Pour l’heure, l’enquête vise à identifier en masse les émeutiers et à établir les responsabilités. Un ancien proche de Bolsonaro, Anderson Torres (son ancien ministre de la Justice), en charge de la sécurité du district au moment des faits, est particulièrement pointé du doigt pour avoir laissé s’envenimer la situation. Il a été démis de ses fonctions. À Brasilia, le campement où se retrouvaient les partisans de Jair Bolsonaro a été démantelé. Et l’on s’interroge sur d’éventuels financements ayant servi à faire venir autant d’émeutiers sur la place des Trois Pouvoirs. Les autorités ont déjà commencé à passer au peigne fin les réservations hôtelières récentes à Brasilia.
Bolsonaro relativise
Alors qu’il s’est envolé aux États-Unis peu avant la passation de pouvoir, Jair Bolsonaro a regretté, à sa façon, le comportement de ses troupes, comparant l’événement avec les révoltes populaire qui avaient secoué le pays en 2013 et 2017. "Les manifestations pacifiques, qui respectent la loi, font partie de la démocratie. Cependant, les dégradations et les invasions de bâtiments publics telles qu’elles se sont produites aujourd’hui (NDLR: dimanche) , ainsi que celles pratiquées par la gauche en 2013 et 2017, échappent à ce cadre", a admis l’ancien président, qui ne semble pas décidé à rentrer au Brésil. Et pour cause : avec la levée de son immunité début janvier, Bolsonaro risque de voir la justice s’emparer des dossiers qui ont terni son mandat, qu’il s’agisse de sa gestion désastreuse de la crise covid (plus de 650 000 morts) ou de ses affaires de famille (l’un de ses fils a notamment été sous le coup d’une inculpation pour blanchiment d’argent).
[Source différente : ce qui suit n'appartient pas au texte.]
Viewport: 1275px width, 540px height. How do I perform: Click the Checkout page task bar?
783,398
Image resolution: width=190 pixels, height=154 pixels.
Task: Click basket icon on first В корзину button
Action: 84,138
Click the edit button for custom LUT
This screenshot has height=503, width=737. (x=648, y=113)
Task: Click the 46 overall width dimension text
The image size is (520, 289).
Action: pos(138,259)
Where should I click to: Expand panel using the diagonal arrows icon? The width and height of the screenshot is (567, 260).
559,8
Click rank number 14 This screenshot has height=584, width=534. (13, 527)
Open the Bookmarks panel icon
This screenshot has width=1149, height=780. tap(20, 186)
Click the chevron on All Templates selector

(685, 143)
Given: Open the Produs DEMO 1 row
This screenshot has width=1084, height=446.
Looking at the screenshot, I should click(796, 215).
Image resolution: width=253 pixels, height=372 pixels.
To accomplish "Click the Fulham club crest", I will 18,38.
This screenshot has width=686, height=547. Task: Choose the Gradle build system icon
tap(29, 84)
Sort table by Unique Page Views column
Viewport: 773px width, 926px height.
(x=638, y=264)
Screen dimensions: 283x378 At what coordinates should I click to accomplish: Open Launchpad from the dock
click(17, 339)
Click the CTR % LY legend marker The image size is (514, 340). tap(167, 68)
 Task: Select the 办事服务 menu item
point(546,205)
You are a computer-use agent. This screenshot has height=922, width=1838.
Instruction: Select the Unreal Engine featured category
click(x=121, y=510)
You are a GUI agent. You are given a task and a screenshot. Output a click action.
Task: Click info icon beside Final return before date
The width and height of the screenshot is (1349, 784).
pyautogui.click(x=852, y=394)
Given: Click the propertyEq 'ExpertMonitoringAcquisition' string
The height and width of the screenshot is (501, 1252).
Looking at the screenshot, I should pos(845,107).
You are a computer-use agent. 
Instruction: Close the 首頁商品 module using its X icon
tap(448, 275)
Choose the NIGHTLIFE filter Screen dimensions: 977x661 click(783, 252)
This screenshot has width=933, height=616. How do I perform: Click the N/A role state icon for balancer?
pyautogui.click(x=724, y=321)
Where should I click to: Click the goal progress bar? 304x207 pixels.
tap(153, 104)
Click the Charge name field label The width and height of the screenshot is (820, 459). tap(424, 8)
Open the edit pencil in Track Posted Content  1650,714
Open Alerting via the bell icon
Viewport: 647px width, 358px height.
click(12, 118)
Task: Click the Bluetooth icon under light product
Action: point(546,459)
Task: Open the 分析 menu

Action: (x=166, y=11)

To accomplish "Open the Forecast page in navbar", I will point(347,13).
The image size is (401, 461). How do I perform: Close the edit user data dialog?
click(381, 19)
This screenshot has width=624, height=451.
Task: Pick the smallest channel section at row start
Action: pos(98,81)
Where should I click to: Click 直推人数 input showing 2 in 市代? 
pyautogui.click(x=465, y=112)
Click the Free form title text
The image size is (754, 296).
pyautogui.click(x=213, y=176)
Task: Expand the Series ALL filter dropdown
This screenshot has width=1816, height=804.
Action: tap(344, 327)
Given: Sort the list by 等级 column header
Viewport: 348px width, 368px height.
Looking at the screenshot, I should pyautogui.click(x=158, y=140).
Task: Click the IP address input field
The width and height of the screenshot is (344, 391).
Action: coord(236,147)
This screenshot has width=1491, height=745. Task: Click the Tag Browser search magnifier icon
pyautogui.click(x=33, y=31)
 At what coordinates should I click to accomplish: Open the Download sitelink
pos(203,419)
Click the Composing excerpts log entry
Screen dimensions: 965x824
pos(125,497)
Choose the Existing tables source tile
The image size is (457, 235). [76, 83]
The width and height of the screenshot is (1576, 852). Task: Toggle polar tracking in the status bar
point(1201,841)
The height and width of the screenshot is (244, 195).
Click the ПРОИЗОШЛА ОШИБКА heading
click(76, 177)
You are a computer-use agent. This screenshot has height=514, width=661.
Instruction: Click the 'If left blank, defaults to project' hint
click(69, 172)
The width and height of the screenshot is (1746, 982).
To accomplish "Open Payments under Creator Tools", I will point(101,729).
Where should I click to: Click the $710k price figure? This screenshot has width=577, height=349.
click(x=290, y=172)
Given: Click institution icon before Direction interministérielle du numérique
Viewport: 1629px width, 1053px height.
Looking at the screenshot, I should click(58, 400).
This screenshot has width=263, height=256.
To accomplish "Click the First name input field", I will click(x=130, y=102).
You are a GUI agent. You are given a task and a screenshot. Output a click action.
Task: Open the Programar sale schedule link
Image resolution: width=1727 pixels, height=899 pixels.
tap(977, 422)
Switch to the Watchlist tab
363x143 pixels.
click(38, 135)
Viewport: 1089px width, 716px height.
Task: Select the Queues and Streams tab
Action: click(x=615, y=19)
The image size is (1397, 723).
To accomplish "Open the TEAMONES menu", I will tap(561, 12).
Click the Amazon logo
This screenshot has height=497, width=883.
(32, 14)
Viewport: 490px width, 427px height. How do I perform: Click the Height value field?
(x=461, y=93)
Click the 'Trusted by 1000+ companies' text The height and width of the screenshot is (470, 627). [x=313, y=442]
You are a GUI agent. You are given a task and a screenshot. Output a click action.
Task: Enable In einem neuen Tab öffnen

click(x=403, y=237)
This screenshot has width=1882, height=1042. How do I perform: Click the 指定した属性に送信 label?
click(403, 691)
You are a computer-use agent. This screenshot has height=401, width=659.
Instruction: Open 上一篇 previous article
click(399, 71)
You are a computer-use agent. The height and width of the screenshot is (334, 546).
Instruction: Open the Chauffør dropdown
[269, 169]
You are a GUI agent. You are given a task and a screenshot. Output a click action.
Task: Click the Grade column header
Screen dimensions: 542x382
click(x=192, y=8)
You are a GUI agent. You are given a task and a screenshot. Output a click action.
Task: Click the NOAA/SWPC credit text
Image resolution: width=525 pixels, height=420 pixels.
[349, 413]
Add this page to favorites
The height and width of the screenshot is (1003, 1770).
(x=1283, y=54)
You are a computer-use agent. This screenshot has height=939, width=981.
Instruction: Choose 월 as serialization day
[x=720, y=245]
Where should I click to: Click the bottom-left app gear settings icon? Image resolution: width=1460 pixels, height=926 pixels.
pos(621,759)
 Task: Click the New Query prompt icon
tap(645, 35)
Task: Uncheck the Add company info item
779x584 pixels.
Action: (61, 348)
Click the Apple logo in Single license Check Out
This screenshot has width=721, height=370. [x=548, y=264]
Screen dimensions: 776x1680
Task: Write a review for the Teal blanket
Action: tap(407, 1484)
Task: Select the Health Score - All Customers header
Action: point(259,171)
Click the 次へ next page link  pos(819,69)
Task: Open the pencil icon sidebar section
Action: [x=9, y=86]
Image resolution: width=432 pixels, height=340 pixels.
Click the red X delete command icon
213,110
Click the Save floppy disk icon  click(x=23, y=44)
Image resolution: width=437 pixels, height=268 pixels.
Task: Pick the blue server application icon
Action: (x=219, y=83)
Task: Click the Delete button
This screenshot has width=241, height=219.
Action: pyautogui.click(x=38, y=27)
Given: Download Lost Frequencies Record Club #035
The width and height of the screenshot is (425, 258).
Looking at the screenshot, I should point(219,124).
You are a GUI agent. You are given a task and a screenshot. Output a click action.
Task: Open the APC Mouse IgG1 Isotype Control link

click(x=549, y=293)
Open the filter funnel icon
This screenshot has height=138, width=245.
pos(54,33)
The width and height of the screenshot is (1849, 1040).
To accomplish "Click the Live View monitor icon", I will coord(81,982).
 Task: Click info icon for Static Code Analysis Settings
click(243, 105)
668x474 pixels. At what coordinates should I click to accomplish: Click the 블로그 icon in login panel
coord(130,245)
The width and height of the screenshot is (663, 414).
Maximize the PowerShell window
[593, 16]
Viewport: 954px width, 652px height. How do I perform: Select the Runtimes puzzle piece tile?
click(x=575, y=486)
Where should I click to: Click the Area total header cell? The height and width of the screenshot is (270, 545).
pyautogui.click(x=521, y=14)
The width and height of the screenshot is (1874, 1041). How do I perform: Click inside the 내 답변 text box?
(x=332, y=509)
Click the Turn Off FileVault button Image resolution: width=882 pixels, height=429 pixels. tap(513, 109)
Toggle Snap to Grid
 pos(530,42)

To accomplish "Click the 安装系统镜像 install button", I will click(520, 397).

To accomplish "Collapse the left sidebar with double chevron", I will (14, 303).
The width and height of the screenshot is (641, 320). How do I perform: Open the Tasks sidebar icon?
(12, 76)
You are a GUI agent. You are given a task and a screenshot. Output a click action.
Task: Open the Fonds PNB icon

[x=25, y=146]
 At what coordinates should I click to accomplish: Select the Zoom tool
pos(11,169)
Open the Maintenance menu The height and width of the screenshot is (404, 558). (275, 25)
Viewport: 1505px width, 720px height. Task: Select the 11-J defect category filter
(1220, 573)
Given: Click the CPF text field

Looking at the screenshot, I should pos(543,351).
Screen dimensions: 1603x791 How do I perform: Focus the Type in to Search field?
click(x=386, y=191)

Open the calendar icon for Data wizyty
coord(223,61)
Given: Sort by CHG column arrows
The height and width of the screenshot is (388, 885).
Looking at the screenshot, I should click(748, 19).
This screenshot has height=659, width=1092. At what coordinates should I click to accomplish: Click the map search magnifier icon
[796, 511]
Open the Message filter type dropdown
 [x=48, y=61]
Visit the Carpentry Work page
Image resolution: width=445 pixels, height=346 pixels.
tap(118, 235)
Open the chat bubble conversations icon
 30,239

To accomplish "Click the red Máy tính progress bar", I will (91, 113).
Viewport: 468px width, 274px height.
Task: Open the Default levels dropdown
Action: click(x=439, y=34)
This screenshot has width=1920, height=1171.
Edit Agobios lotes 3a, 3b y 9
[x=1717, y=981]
L’armée pour démanteler les camps bolsonaristes
L’ancien président a-t-il intérêt à laisser se dérouler un putsch en sa faveur pour tenter de revenir au pouvoir par ce moyen-là? Début janvier, certains de ses militants avaient pris à partie des militaires, réputés proches de l’ancien président, via les réseaux sociaux, pour renverser le résultat du scrutin. À Rio, des Bolsonaristes avaient, depuis des semaines, installé leur campement devant le commandement militaire de l’est du pays, espérant certainement créer les conditions d’un putsch militaire. Mais, pour l’heure les militaires n’ont pas prêté main-forte aux assaillants. Ni à Rio (où il a été demandé à l’armée de démanteler le camp " immédiatement), ni à Brasilia, ni ailleurs dans le pays.